This legislation would place consumers at risk of being underinsured and would fragment Virginia’s federal marketplace risk pool, leading to rapidly increasing premiums. House Bill 2260 would allow insurance carriers and individuals to circumvent the protections in the Affordable Care Act. Under current law, catastrophic plans are only available for individuals who are younger than 30 years of age and individuals who qualify for a hardship or affordability exemption. Catastrophic plans typically have lower premiums because they require individuals to very high deductibles before the plan pays for health care costs. Many individuals enrolled in a catastrophic health plan may forego medical services because of cost. Individuals with minimal health care needs are more likely to purchase these threadbare plans, leaving individuals with more complex medical conditions in traditional marketplace plans. This adverse selection would likely contribute to an increase in Virginia marketplace premiums across the board.

Virginia took a positive step to increase the availability of quality, affordable, and comprehensive health care coverage through Medicaid expansion for individuals whose income is lower than 138% of the Federal Poverty Line. Our responsibility is now to look at solutions such as those proposed by the Market Stability Workgroup in order to improve affordability across the Commonwealth’s health insurance markets.

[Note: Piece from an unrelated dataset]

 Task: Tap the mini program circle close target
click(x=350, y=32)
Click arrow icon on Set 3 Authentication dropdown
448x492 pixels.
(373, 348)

House Bill 2260 would undermine those efforts.

Accordingly, I veto this bill.

Sincerely,
Ralph S. Northam

SUMMARY AS INTRODUCED:
Health insurance; catastrophic health plans. Authorizes health carriers to offer catastrophic plans on the individual market and to offer such plans to all individuals. The measure provides that a catastrophic plan is deemed to provide an essential health benefits package and to meet certain requirements of federal law. A catastrophic plan is a high-deductible health care plan that provides essential health benefits and coverage for at least three primary care visits per policy year. Under the federal Affordable Care Act, catastrophic plans satisfy requirements that health benefit plans provide minimum levels of coverage only if they cover individuals who are under 30 years of age or who qualify for a hardship exemption or affordability exemption. The measure requires the Commissioner of Insurance to apply to the federal government for a state innovation waiver allowing the implementation of the provision. The provision will become effective 30 days after the Commissioner notifies certain persons that the request has been approved. This bill is identical to SB 1027.

Senate Bill 1027

March 22, 2019
Pursuant to Article V, Section 6, of the Constitution of Virginia, I veto Senate Bill 1027, which would direct the Commissioner of Insurance to request federal permission for insurance carriers to offer catastrophic plans to all individuals purchasing coverage through the Marketplace.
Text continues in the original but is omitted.